BIOTRANSFORMATION OF DMSA (SUCCIMER) IN HUMAN

Meso 2,3-dimercaptosuccinic acid (DMSA; Succimer; Chemet) was recently approved by the FDA for the treatment of childhood lead poisoning. As an orphan drug, DMSA was approved despite the fact that relatively little was known about its pharmacokinetics in children. Single-dose studies of DMSA metabolism and pharmacokinetics in children with lead poisoning have revealed that the time course of urinary Pb elimination closely follows the time course of altered DMSA (i.e., mixed disulfide) excretion; it does not follow the time course of elimination of the parent DMSA molecule.
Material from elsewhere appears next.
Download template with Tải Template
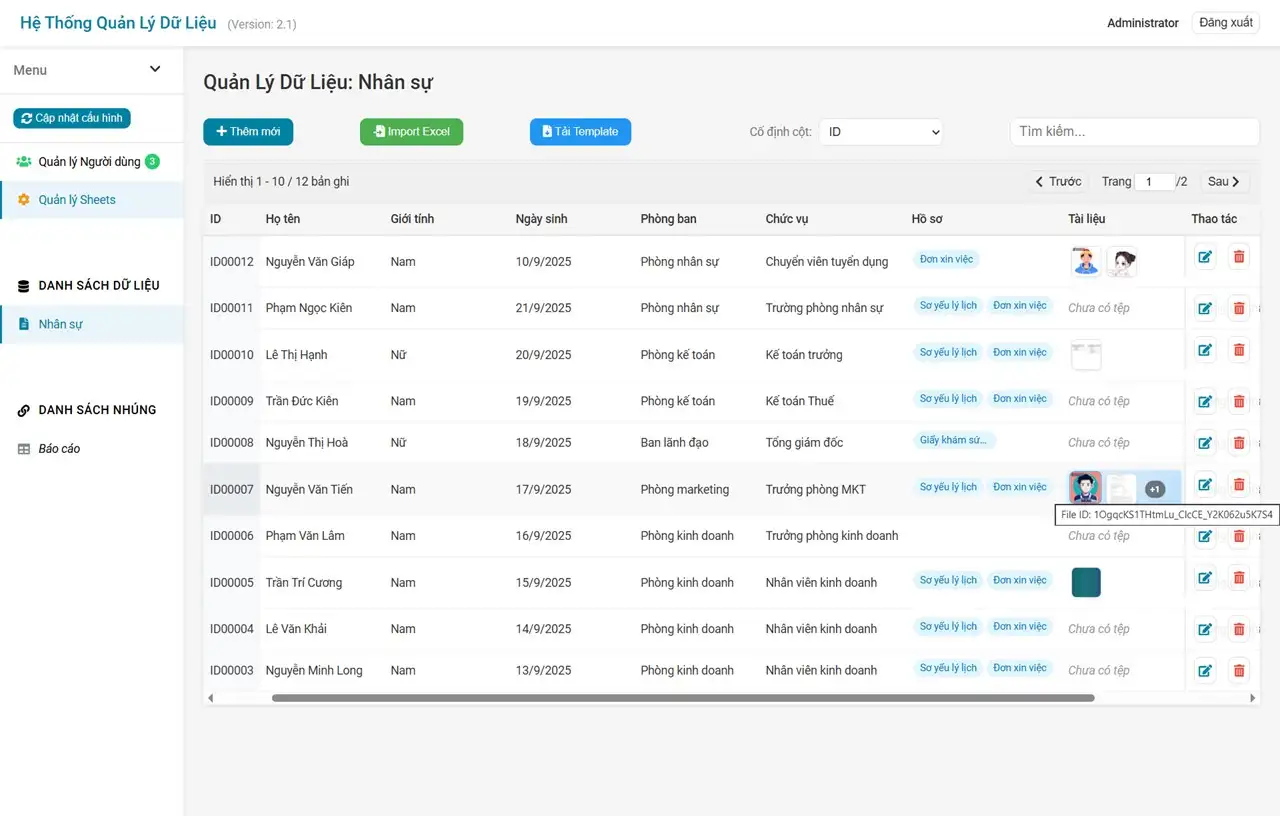Screen dimensions: 1280x816 coord(580,132)
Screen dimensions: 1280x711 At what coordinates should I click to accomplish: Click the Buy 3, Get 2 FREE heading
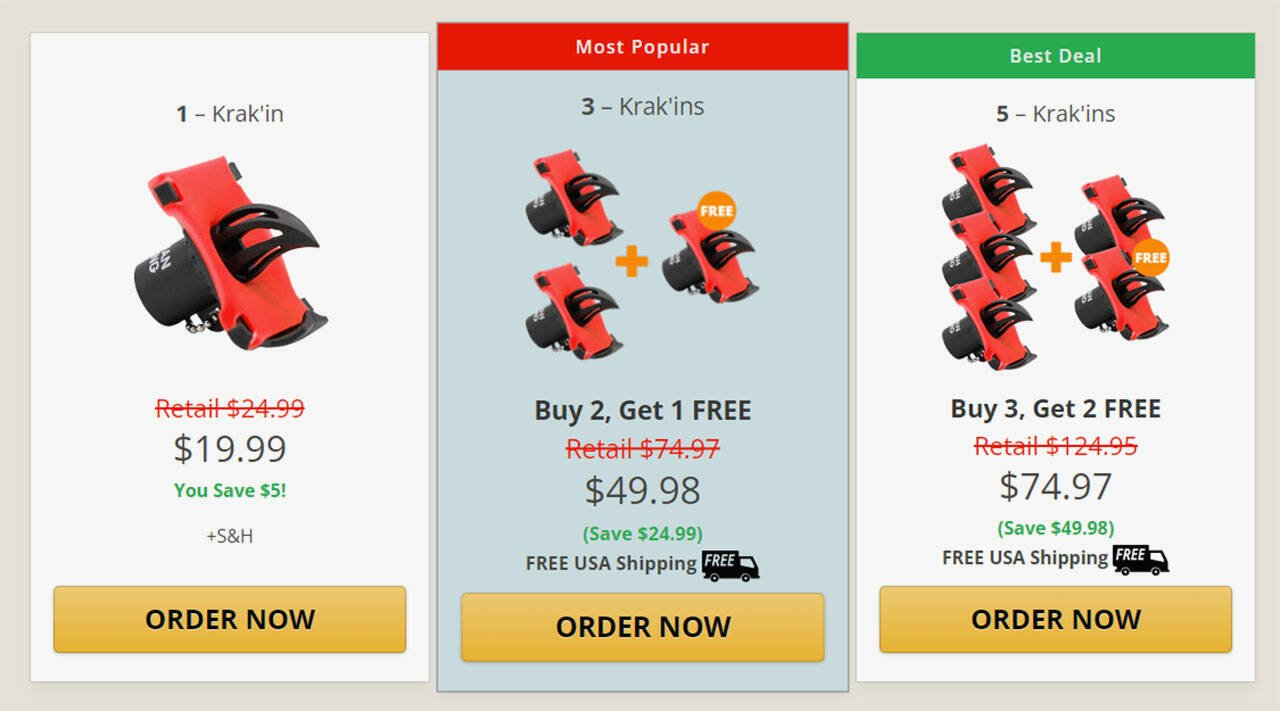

In other words, DMSA appears to be a prodrug whose mixed disulfides are the active chelator(s). In addition, we have established that the % of DMSA converted to mixed disulfides varies widely. We propose to test the hypothesis that the efficacy of DMSA, as measured by the decline in blood lead concentration and the rise in urinary Pb excretion, is associated with the extent to which DMSA is converted to its mixed disulfides. We will also determine whether the biotransformation of DMSA varies as a function of ethnicity or age. The proposed study would piggyback onto NIEHS's randomized, placebo controlled trial in children. The Steering Committee of the Randomized Trial has approved this study for subjects enrolled at the Johns Hopkins clinical site and at a second site if needed. We propose to collect a 4-hour urine sample from approximately 200 children for the measurement of Pb, creatinine and unaltered, altered and total DMSA.